Twitch streamers are noticing an unexpected uptick in the number of Digital Millennium Copyright Act (DMCA) complaints against their accounts for playing or using copyrighted music in their streams, and nobody's happy about it. With many noting that the concept of Twitch DJ set incorporating copyrighted music is effectively dead, it seems as if the creator-driven video sharing platform has finally cracked down on its Community Guidelines for music.
Over the past several days, Twitch streamers — both partners and affiliates — have been tweeting about the fact that they have noticed more than a few out-of-the-blue DMCA takedown complaints on clips that go years back. While it's a well known fact that people host DJ sets, especially for fundraisers or virtual parties under COVID-19, on Twitch, it's actually not really allowed. A takedown notice can jeopardize your channel, and several notices — no matter the length of the protected material — can ruin years of one's audience-building efforts.
.@Twitch @TwitchSupport Your infrastructure is preventing us from upholding DMCA laws: 1) Older clips aren't load… https://t.co/OAMx3yXdHh— Edison Park (@Edison Park) 1591520681.0
In Twitch's Community Guidelines, there are express instructions for users not to facilitate or stream a "DJ Set," in addition to a "Radio-Style Music Listening Show," among other streaming styles that involve protected works. As a content provider on the internet, Twitch is held to the same standards and exemptions for speech outlined in Section 230 of the Communications Decency Act that was buzzed about during President Trump's Twitter tirade against protestors last week. A key exemption from speech that Section 230 protects, however, is speech that violates intellectual property (IP) laws — meaning, in most cases, DJ sets. This means that if Twitch receives a complaint from labels that their IP is being used in a stream, it has to investigate and pursue a takedown, or otherwise lose its Safe Harbor protection.
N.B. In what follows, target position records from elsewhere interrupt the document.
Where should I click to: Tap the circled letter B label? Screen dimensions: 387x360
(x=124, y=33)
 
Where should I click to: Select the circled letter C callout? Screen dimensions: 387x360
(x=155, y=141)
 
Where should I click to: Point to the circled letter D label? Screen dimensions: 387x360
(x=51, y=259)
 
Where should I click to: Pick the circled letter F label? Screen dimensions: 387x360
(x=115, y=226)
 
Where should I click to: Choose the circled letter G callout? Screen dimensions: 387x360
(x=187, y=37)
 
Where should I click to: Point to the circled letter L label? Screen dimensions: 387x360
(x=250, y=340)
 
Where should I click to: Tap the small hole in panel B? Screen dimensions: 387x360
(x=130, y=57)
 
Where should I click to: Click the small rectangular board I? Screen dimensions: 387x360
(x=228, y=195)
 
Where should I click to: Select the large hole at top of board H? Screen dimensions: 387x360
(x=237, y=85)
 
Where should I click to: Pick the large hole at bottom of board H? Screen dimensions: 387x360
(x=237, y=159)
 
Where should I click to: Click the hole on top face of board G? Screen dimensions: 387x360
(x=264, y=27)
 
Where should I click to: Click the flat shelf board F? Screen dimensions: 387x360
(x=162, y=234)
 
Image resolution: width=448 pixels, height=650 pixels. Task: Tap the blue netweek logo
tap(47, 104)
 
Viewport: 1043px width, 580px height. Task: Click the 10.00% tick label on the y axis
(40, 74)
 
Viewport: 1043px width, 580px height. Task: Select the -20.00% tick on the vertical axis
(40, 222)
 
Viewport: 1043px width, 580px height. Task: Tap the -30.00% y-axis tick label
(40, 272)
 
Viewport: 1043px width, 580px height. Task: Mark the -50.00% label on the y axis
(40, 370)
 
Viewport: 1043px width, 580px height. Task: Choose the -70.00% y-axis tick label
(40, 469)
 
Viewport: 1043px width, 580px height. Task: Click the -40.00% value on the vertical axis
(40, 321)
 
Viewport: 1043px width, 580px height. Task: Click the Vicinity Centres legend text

This explains why Twitch is so aggressively pursuing takedowns, since some content hosted on the platform is sure to violate copyright laws, but the process is no different from YouTube or SoundCloud's in terms of DMCA takedowns. The sudden uptick in complaints has left creators scratching their heads, rushing to save content, and overall scrambling to figure out how to eliminate any infringements from past clips or VODs.